**About this task:** Your answer should hold every line of the records below that contains the string "phone".
Task material START
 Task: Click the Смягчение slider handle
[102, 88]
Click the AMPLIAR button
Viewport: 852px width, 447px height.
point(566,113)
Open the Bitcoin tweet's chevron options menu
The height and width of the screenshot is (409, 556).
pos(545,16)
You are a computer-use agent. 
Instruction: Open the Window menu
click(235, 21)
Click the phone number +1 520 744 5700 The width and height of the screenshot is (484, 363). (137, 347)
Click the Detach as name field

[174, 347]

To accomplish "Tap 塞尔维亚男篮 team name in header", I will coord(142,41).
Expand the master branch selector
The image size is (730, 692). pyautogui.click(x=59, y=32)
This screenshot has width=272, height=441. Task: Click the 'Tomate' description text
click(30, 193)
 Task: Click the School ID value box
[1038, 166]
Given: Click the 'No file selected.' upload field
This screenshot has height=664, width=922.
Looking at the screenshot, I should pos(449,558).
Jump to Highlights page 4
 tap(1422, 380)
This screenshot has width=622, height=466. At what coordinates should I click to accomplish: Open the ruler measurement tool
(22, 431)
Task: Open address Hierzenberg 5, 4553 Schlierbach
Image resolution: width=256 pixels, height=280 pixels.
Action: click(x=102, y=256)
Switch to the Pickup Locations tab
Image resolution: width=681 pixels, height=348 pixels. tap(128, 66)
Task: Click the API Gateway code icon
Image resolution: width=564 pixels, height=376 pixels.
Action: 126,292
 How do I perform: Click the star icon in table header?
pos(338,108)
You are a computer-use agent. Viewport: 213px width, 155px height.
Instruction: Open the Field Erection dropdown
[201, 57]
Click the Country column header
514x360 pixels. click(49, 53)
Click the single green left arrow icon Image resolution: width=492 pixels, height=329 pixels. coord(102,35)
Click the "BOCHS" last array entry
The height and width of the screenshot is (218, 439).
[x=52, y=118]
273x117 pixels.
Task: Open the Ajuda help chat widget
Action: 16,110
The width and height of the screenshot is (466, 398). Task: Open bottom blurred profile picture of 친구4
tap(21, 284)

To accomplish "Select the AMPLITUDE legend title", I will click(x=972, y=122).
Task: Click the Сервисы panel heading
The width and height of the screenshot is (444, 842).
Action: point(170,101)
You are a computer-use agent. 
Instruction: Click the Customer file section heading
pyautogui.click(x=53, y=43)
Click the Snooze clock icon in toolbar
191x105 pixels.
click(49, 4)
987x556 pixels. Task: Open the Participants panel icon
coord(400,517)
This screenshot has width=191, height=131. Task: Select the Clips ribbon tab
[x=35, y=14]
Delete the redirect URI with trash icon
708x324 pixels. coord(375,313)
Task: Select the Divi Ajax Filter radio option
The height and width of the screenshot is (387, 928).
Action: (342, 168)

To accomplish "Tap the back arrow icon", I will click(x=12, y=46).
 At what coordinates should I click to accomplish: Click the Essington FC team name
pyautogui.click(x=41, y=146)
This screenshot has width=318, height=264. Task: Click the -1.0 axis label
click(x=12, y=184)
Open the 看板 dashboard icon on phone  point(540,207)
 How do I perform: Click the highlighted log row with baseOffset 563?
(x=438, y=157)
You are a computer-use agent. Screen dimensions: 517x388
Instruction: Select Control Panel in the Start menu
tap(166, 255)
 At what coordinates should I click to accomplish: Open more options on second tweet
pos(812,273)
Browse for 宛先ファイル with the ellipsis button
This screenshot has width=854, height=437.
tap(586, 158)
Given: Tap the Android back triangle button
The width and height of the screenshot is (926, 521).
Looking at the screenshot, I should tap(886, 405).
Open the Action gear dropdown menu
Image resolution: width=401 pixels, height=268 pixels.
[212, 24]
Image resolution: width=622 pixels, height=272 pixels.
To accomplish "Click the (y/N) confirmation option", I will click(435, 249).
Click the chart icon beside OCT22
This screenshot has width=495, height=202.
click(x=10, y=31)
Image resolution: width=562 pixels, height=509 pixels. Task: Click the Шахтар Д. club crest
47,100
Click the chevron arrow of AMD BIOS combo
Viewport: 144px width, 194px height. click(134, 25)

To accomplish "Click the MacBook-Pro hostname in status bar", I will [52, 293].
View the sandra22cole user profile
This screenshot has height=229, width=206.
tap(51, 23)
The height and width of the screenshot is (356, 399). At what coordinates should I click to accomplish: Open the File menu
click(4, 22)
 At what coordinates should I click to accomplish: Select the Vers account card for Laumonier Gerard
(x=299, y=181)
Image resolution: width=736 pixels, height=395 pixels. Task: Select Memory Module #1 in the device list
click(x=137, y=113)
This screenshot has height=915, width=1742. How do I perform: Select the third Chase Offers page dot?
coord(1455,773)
Task material END
**Task result:**
Click the phone number +1 520 744 5700 The width and height of the screenshot is (484, 363). (137, 347)
Open the 看板 dashboard icon on phone  point(540,207)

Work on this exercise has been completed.